The extract function seems useful and the date function I have found solves some of my problems, but is there any way to replicate PostgreSQL's date_trunc?

Indeed, EXTRACT looks like it's going to be the closest match for this specific case.

Your original code in PG:

WHERE date_trunc('month', QUERY_DATE) BETWEEN 
    date_trunc('month', now()) - INTERVAL '4 MONTH' AND 
    date_trunc('month', now() - INTERVAL '1 WEEK')

Using EXTRACT:

WHERE EXTRACT(YEAR_MONTH FROM QUERY_DATE)
      BETWEEN
          EXTRACT(YEAR_MONTH FROM NOW() - INTERVAL 4 MONTH)
      AND
          EXTRACT(YEAR_MONTH FROM NOW() - INTERVAL 1 WEEK)

While it should be functionally identical, this is actually mangling the dates into a YYYYMM string before doing the comparison.

Data extract:
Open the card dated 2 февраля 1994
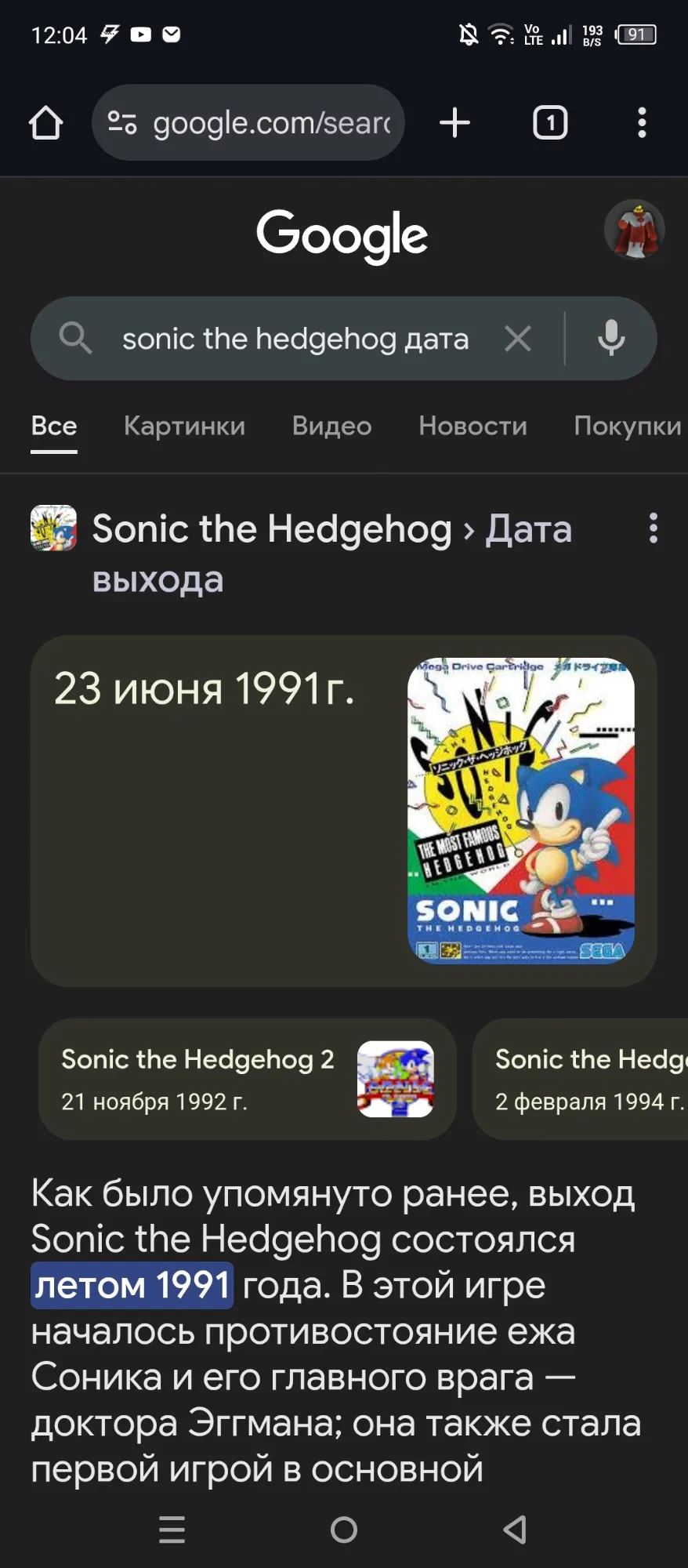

What is asked:
- A) In the passage on replicating date_trunc, into what form does the EXTRACT version convert the dates before the comparison?
- B) State whether each statement agrees with the passage on replicating date_trunc, answering yes or no and quoting the deciding words: (i) The date function the asker found solves all of their problems. (ii) EXTRACT is described as the closest match for this specific case. (iii) The EXTRACT version compares the dates without altering their form.
- C) Carry the passage on replicating date_trunc forward from its final sentence.

Solved problems:
- A) It converts them into a YYYYMM string.

- B)
(i) No: "the date function I have found solves some of my problems"
(ii) Yes: "EXTRACT looks like it's going to be the closest match for this specific case"
(iii) No: "this is actually mangling the dates into a YYYYMM string before doing the comparison"

- C)
Another option would be using DATE_FORMAT to rebuild the date string and force it to the beginning of the month:

WHERE DATE_FORMAT(QUERY_DATE, '%Y-%m-01')
      BETWEEN
          DATE_FORMAT(NOW() - INTERVAL 4 MONTH, '%Y-%m-01')
      AND
          DATE_FORMAT(NOW() - INTERVAL 1 WEEK, '%Y-%m-01')

Also, be aware that MySQL is really poor at dealing with date ranges, even when the field is indexed. You're probably going to end up with a full table scan if you aren't careful.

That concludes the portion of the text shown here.